### Goal of the exercise
Please reproduce all of the data below exactly, leaving each picture out.

### Information
┌────────

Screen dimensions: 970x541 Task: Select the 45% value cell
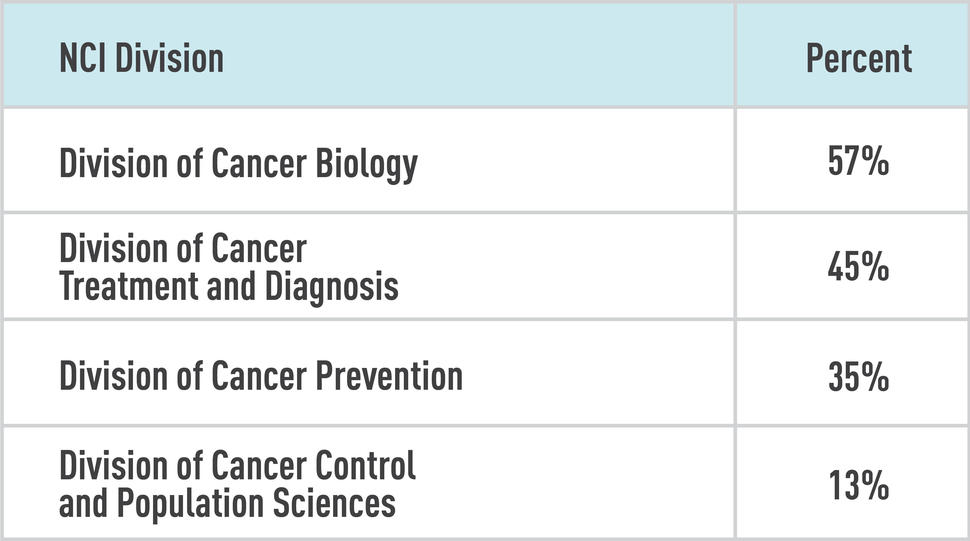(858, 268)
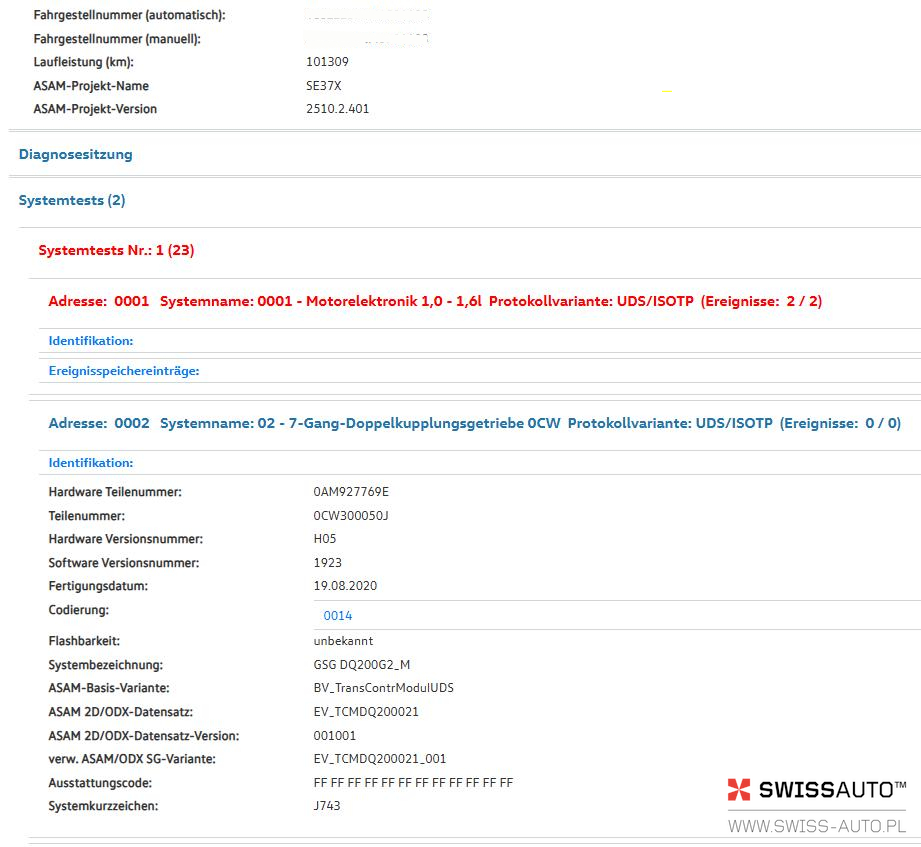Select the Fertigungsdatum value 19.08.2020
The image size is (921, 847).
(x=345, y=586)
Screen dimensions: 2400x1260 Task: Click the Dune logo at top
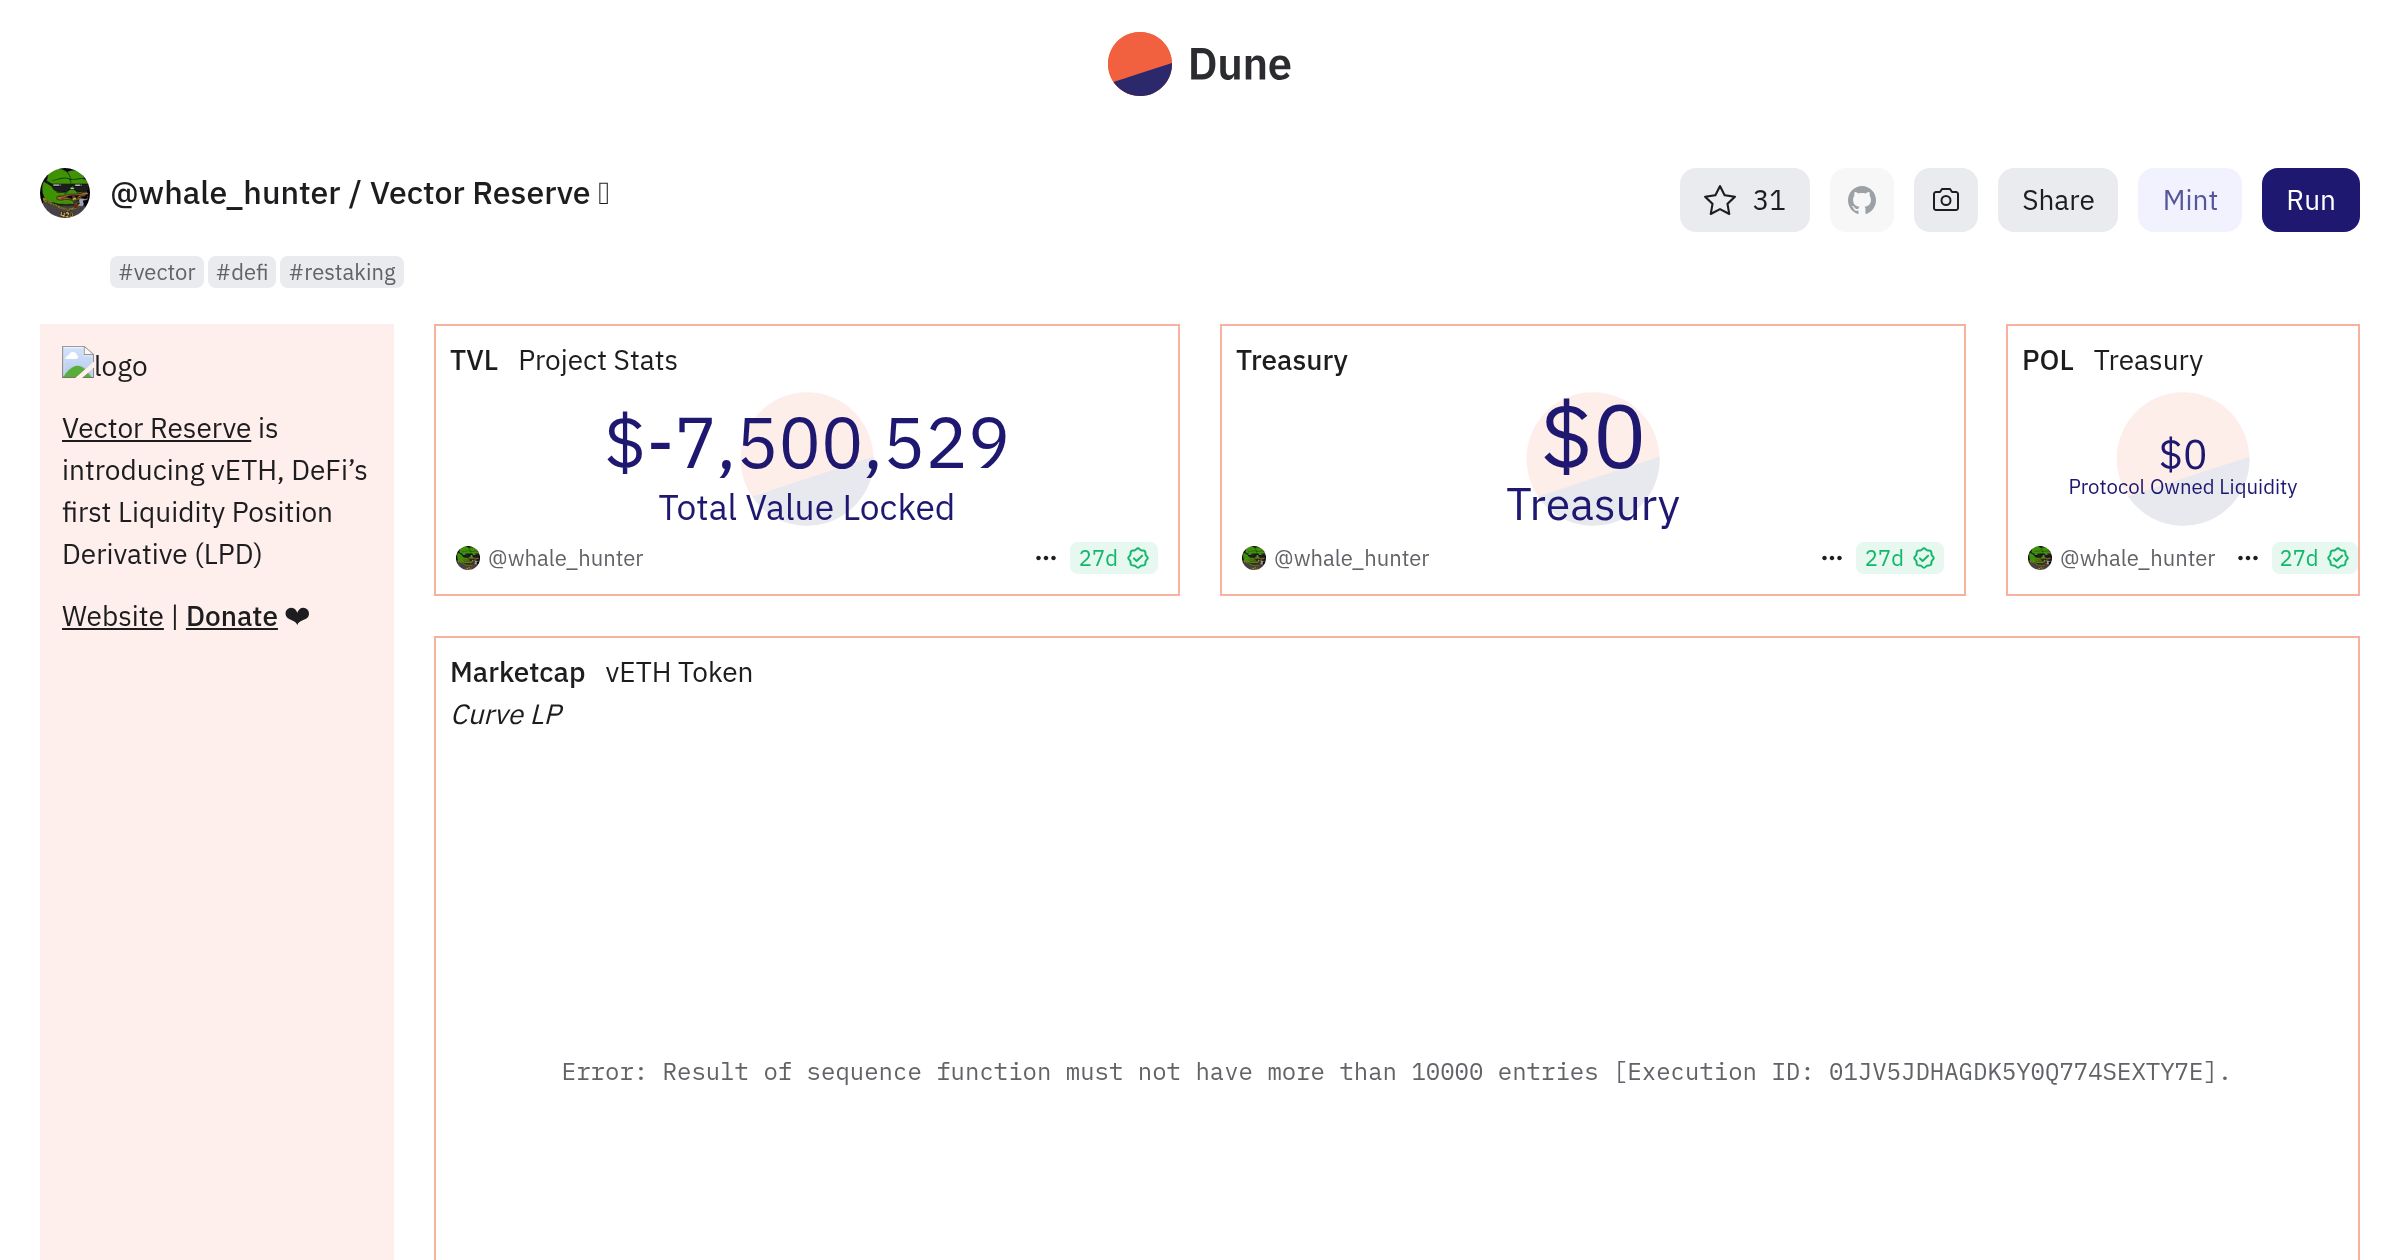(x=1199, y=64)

└────────

### Solution
Screen dimensions: 970x541 Task: Select the 45% value cell
(858, 268)
Select the Fertigungsdatum value 19.08.2020
The image size is (921, 847).
(x=345, y=586)
Screen dimensions: 2400x1260 Task: Click the Dune logo at top
(x=1199, y=64)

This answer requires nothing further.